The present copy was previously in the library of the artist, Frederic, Lord Leighton P.R.A., and bears his bookplate dated 1894, designed for him by the book illustrator Robert Anning Bell (1863-1933). Although Leighton's work was principally figurative, it is possible that his work on the study executed in clay for a sculpture of 'Perseus and Andromeda' (1891) may have stimulated him to acquire what was, to an artist of his generation, still the definitive reference for the anatomy of the horse (in his preface on a1r, Stubbs specifically addresses 'The Painter, Sculptor, and Designer' as a possible purchaser, and the typed note pasted into this copy refers to Sir Edwin Landseer's copy of the work, sold in these rooms at the artist's sale). The contents of Leighton's studio were sold in these rooms on the 11, 13 and 14 July 1896 ('when the prices realized were in excess of those the most sympathetic admirer [...] had dared to expect', E. Rhys Frederic, Lord Leighton (London: 1898), p.91), and W. Fletcher's English Book Collectors records that the sale of the books on 15 and 16 July 1896 raised £631 (p.439). This copy subsequently passed into the collection of the American sporting book collector and MFH, Harry Worcester Smith, the author and editor of numerous sporting books. It was probably Smith who added the clippings pasted into the volume (cf. Mellon Books on the Horse and Horsemanship 321, remarking that notes inserted there are 'characteristic of the matter that commonly augments books from the library of Harry Worcester Smith').

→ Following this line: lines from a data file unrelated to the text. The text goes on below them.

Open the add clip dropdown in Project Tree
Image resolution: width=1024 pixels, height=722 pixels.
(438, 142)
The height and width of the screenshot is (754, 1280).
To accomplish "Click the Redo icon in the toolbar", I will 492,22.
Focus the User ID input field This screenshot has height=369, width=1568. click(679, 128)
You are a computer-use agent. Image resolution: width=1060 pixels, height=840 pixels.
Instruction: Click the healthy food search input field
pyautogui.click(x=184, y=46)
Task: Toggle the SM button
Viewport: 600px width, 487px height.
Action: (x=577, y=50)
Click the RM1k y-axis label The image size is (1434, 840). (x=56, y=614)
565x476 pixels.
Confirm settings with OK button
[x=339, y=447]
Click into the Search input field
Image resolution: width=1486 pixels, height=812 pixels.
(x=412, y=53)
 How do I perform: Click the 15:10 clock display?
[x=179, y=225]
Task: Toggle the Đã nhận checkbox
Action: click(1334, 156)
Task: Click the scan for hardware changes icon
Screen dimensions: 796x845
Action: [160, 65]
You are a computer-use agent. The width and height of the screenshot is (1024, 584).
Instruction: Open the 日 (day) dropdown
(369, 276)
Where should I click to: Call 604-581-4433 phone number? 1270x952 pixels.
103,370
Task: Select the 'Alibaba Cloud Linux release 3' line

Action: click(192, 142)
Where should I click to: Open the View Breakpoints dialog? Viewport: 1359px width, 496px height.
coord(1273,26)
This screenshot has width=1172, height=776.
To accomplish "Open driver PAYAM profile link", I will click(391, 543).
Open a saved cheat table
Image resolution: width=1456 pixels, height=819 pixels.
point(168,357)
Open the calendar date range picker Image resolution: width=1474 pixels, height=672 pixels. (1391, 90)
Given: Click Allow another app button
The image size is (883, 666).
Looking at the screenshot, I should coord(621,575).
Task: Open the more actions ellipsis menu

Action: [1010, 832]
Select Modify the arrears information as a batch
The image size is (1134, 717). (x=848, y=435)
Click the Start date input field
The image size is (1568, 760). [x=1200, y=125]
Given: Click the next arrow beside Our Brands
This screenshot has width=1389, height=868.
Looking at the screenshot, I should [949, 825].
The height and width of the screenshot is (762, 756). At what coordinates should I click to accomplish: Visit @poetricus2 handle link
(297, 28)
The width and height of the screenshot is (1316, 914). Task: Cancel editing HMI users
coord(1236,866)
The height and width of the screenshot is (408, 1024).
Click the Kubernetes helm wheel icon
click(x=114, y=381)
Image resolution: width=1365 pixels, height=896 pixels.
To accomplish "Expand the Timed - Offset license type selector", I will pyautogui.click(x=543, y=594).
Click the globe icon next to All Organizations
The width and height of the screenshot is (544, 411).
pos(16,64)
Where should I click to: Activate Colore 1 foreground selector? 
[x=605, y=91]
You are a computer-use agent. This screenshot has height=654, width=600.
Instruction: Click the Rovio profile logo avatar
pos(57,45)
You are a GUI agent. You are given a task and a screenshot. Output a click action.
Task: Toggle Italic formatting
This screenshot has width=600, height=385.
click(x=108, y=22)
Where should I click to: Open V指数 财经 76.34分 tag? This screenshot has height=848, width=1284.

The text used for the various issues of The Anatomy of the Horse was probably printed at the time of the original publication (and certainly the text of first issue copies bears the same watermark as the text of this copy), but the plates appear to have been printed on demand as copies were sold, and copies with plates watermarked with dates from 1798 to 1827 are known. Brunet V, col.571; Dingley Comben 600 (later issue, plates watermarked 1823); Eales Cole ... 1472-1800 1840; ESTC T147211; Garrison and Morton 308.1; Lennox-Boyd Stubbs 165-188; Mellon Books on the Horse and Horsemanship 57; Nissen ZBI 4027; Norman 2032 (later issue, plates watermarked '1798').